Таков мой длинный ответ, мой дорогой Уолли, на ваше краткое и довольно обрывочное сообщение. Но даже самое простое действие имеет многочисленные последствия. В то же время мы сможем продвинуться вперед лишь в том случае, если будем двигаться не вслепую, не в согласии с одним‑единственным взятым с потолка правилом, не за счет внезапной и непродуманной вспышки гнева и казенного негодования, но учитывая столь много последствий, сколько возможно.

          Искренне ваш,        

          Пол Фейерабенд        

 

Последнее письмо Фейерабенда

 

В архиве Грации Фейерабенд уже после опубликования последней, неоконченной рукописи Фейерабенда «Завоевание изобилия» (издательство Чикагского университета) обнаружилось предисловие к этой книге. Фейерабенд начал писать ее в начале 90‑х по просьбе жены, о чем он упоминает в последних главах своей автобиографии. Замысел этого труда был одновременно эксцентрическим и исполинским – Фейерабенд планировал вернуться к древним грекам и временам зарождения философской мысли и хотел показать, как подъем абстрактного мышления привел к прогрессу наук и искусств, и в то же время – к неуклонному нарастанию абсурда в отношениях между людьми. Предметом философского исследования на этот раз должна была стать сама реальность или то чувство, которое мы за нее принимаем. В разное время Фейерабенд придерживался разных взглядов на природу реальности – так, в 60‑х он высказывал мнение, что нейронаука полностью изменит наше представление о сознании и заменит так называемую «народную психологию», а в 90‑е (в сборнике лекций «Тирания науки») он говорил, что склоняется к тому, чтобы признать существование Зевса (потому что он ему нравится).
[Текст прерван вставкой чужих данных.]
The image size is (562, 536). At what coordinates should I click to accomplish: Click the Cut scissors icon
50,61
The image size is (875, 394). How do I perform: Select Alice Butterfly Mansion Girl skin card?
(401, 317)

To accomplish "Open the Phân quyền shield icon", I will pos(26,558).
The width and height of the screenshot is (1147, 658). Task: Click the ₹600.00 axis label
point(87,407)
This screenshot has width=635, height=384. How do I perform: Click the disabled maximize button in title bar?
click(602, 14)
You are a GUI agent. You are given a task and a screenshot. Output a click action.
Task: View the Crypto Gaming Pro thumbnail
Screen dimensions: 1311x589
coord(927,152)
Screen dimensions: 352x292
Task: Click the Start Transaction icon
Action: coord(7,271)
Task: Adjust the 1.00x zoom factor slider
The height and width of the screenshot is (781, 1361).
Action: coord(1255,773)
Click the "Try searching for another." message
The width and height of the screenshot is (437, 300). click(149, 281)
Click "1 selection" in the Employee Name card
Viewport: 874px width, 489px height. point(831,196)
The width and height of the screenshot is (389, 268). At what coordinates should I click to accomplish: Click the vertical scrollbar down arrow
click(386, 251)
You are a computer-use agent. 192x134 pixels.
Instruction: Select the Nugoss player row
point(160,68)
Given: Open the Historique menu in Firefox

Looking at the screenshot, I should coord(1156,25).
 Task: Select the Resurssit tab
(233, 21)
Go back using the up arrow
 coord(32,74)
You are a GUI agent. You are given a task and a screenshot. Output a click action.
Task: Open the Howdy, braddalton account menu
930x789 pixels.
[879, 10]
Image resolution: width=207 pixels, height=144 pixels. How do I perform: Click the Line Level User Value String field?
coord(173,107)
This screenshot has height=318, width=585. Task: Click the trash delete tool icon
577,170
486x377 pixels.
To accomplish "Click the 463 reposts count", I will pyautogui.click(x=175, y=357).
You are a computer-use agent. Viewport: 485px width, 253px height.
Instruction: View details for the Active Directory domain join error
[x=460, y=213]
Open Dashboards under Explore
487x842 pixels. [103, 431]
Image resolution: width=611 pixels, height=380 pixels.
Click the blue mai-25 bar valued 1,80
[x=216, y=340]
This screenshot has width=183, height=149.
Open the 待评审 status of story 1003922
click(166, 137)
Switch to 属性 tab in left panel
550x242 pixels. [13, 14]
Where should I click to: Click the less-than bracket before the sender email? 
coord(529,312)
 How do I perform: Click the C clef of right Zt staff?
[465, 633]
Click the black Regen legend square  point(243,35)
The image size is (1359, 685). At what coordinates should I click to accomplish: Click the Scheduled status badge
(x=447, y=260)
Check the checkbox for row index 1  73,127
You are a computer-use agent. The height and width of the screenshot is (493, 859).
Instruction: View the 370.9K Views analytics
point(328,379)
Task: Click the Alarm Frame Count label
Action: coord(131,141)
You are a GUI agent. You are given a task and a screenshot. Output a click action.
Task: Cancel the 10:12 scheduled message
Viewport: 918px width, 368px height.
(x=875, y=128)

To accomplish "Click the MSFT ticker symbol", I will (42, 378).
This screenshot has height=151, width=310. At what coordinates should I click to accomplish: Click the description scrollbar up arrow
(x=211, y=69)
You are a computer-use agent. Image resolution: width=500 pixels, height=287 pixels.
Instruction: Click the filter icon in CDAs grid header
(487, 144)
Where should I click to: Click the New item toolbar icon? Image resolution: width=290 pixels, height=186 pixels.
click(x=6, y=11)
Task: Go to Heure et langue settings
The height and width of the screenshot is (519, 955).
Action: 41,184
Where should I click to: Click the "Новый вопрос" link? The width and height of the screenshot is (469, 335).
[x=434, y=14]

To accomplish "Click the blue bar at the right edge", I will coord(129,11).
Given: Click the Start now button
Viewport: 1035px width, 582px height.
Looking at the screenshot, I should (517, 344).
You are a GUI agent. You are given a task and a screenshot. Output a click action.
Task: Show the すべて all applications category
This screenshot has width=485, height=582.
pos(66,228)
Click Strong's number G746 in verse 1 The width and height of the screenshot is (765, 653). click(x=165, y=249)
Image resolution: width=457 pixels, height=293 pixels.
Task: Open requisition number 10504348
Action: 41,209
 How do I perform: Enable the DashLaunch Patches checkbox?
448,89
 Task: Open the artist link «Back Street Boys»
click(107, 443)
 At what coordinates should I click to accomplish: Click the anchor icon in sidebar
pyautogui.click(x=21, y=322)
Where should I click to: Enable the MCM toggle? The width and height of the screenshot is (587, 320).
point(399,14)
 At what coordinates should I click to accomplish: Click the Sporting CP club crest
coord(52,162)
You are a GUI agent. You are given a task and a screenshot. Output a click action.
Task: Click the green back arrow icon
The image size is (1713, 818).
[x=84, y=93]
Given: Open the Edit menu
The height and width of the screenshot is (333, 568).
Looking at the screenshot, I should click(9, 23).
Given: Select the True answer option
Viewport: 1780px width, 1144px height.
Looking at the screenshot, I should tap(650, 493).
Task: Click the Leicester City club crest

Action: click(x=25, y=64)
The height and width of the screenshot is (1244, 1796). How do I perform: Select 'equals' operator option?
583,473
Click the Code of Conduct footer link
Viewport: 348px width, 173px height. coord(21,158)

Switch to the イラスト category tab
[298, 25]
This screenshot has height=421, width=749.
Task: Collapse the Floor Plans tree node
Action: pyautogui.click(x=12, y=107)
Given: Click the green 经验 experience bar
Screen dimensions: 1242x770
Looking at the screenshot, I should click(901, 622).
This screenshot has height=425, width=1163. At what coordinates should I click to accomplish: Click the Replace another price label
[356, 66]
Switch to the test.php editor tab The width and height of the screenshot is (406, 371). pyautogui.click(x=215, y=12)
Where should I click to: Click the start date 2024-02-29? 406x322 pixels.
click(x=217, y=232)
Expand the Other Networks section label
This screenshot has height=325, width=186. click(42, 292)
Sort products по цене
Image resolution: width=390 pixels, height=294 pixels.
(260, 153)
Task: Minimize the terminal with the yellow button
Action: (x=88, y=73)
Рукопись книги так и не была закончена, поэтому можно только предполагать, к чему пришел бы в ней автор – однако из предисловия, приведенного ниже, становится ясно, что он желал пробудить в читателях ощущение таинственности и поэтичности живого и многообразного мира, который нас окружает.

 

 

Предисловие к книге «Завоевание изобилия»

 

Дорогой читатель!

Перелистнув несколько страниц, вы найдете историю, написанную в стиле, с которым вы, возможно, уже знакомы. В ней есть факты и обобщения, сделанные на их основе, в ней также присутствуют доводы и множество подстрочных примечаний. Другими словами, на этих страницах вас поджидает образчик научного очерка (возможно, не такой уж и примечательный). Поэтому стоит предупредить, что я не намерен чему‑либо вас обучить или установить некую истину. Я стремлюсь изменить ваши установки. Я хочу, чтобы вы почувствовали хаос там, где раньше вы наблюдали упорядоченное построение послушных вещей и процессов. Сдвинуться с точки, которую я уже упомянул – от философского очерка, нагруженного примечаниями, – и привести вас к тому, чего я хочу, мне поможет только особая уловка.

Моя уловка заключается в том, чтобы изобразить события так, будто обстоятельства, в которых они произошли, словно бы растворились в воздухе. С учетом обстоятельств эти события абсурдны, неслыханны, пугающи и зловещи – они попросту не имеют смысла. Я рассмотрю эти обстоятельства и найду то, что могло бы предвосхитить дальнейший ход событий. Особенные черты этих обстоятельств не являются неизвестными, они также и не скрыты от глаз – однако у этих обстоятельств есть множество прочтений, и лишь некоторые из этих прочтений создают трудности.

Возникновение абсурда, стало быть, не запрограммировано изначально – абсурд возникает из‑за особенного образа жизни. Отсюда же возникает и смысл, воспринимаемый теми, кто производит поворотное событие. Любопытно, что обе стороны используют один и тот же материал – они отталкиваются от одной и той же человеческой жизни, но продолжают ее в разных направлениях. (То же самое можно сказать и об ученых, которые годы или даже столетия спустя пытаются понять, «что же произошло на самом деле»).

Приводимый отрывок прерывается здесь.